[Data extracted from a collection]
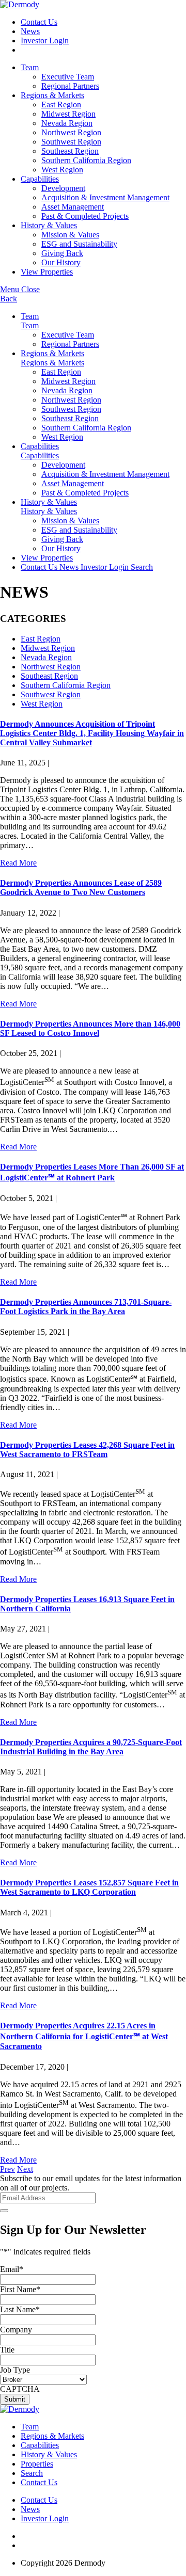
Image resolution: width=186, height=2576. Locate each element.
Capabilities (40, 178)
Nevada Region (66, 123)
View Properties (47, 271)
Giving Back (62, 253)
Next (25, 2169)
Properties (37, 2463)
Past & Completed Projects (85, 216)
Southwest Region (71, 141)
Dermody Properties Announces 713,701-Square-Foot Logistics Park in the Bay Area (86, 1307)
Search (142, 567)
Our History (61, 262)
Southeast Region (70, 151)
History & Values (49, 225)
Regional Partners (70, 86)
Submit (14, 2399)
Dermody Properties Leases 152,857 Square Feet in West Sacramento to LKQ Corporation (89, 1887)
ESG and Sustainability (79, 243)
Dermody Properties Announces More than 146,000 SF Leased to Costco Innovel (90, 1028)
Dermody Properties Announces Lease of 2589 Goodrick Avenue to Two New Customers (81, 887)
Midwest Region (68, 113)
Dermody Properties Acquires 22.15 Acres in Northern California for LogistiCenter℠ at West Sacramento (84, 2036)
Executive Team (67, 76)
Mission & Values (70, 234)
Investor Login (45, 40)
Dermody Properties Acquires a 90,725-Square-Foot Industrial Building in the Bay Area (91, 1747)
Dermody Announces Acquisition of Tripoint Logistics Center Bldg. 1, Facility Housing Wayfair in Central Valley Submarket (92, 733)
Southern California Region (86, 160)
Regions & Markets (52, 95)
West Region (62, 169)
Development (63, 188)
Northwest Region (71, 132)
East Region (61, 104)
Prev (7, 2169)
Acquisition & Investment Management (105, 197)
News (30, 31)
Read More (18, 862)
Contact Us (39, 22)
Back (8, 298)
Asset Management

==

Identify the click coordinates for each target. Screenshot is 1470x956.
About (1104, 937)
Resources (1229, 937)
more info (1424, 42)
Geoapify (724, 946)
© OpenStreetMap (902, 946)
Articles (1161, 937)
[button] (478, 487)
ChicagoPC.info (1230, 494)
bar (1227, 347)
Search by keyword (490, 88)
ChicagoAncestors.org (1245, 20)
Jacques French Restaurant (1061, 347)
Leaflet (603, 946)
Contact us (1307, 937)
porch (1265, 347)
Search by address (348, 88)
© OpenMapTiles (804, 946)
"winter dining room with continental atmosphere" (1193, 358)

◆ **DIRECTIONS**
Here the output must be the lines above from the line with "porch (1265, 347)" to the line with "dining room with", both included, duplicated word for word and nothing else.

◆ **THE ANSWER**
porch (1265, 347)
Search by address (348, 88)
© OpenMapTiles (804, 946)
"winter dining room with continental atmosphere" (1193, 358)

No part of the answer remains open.